Please find the line that holds "Enable the Акциз checkbox" below and reproduce it, along with every line after it through the end, exactly and without pictures.

Pixel coordinate grounding data:
------------------------

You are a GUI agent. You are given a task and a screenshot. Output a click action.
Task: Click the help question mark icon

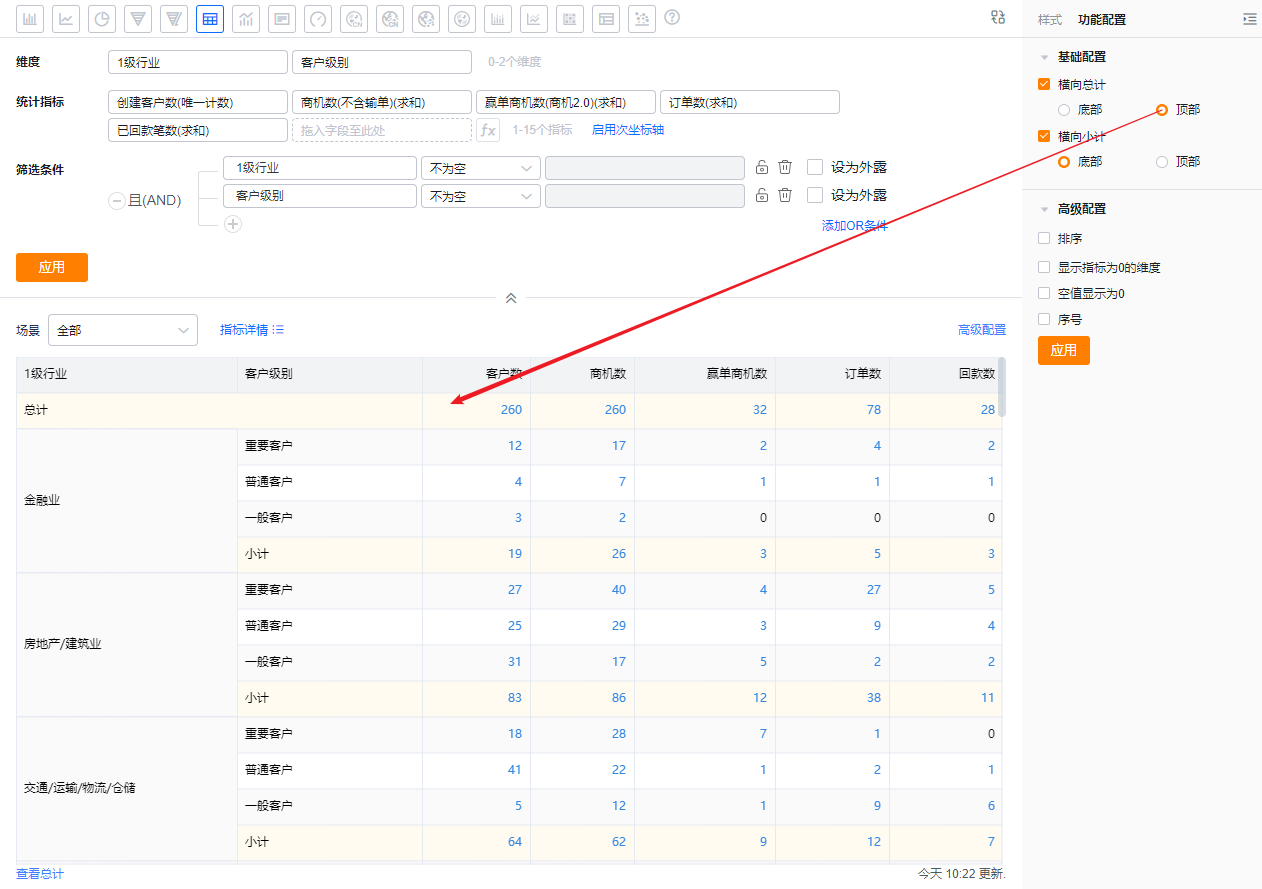pos(672,18)
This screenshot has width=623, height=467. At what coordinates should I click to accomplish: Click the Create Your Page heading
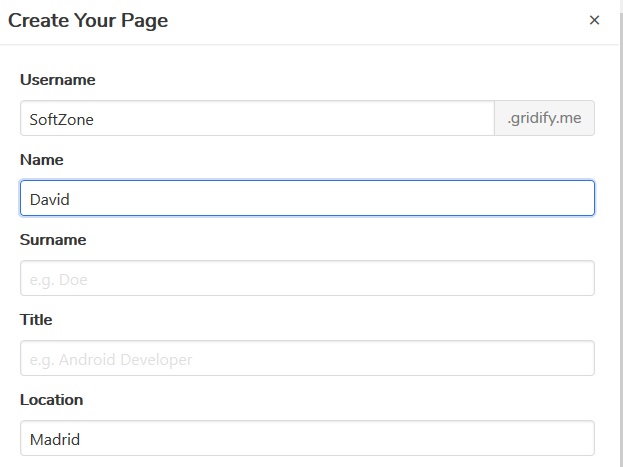click(88, 20)
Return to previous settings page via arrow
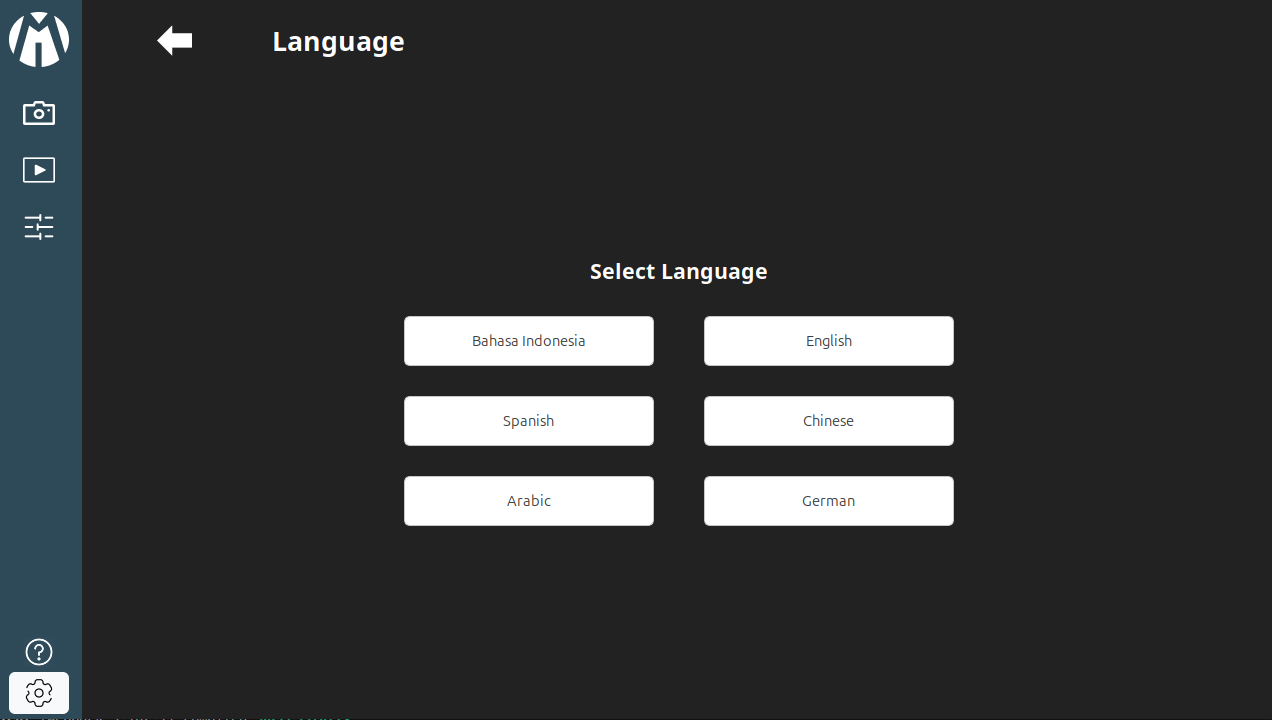This screenshot has width=1272, height=720. pos(175,41)
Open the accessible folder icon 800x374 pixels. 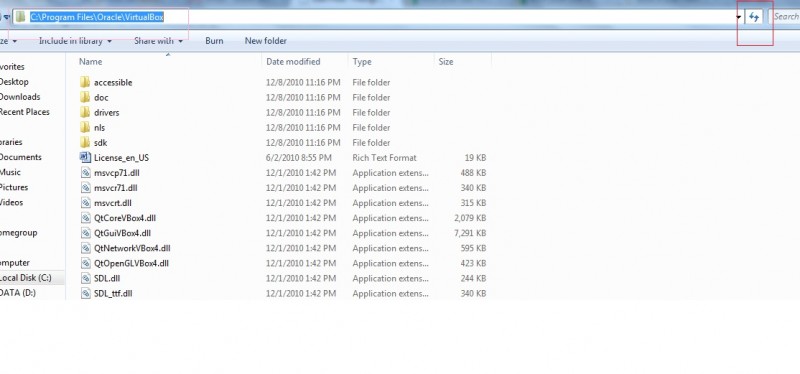(x=85, y=82)
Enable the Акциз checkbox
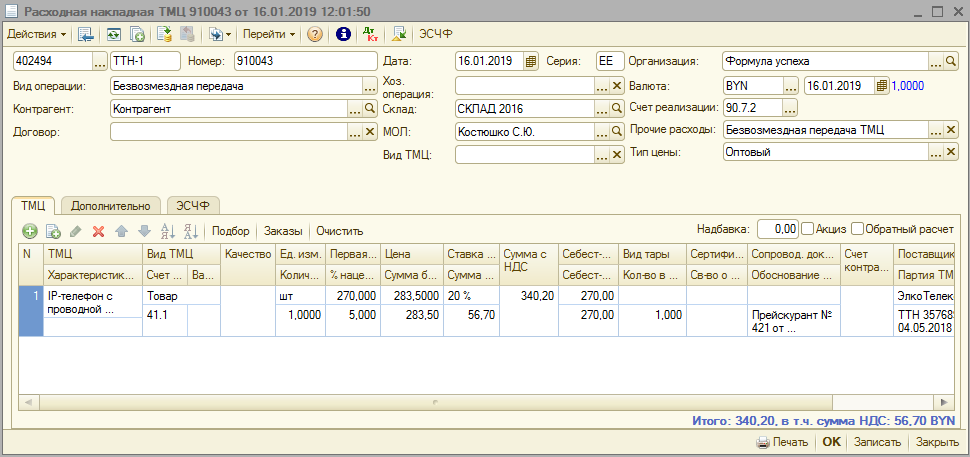Viewport: 970px width, 457px height. point(808,229)
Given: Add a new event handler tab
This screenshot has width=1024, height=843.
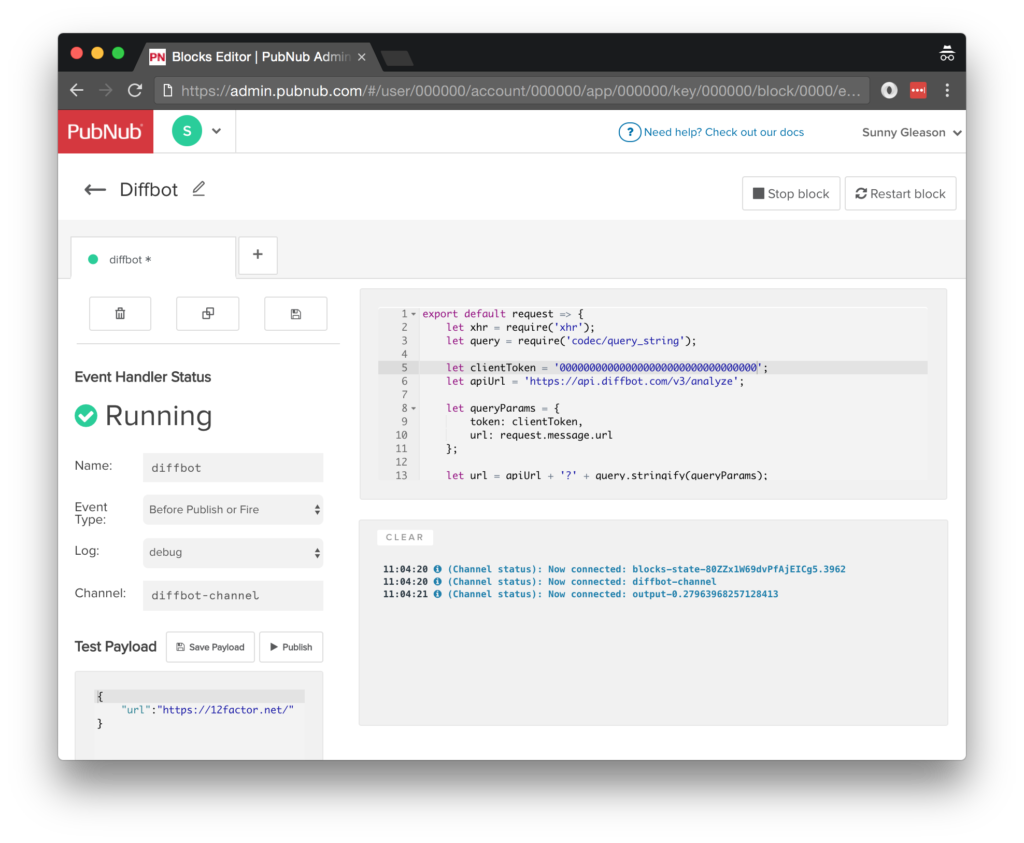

------------------------

SOLUTION FOR THIS EXERCISE:
Enable the Акциз checkbox
Viewport: 970px width, 457px height. point(808,229)
Given: Add a new event handler tab
This screenshot has width=1024, height=843.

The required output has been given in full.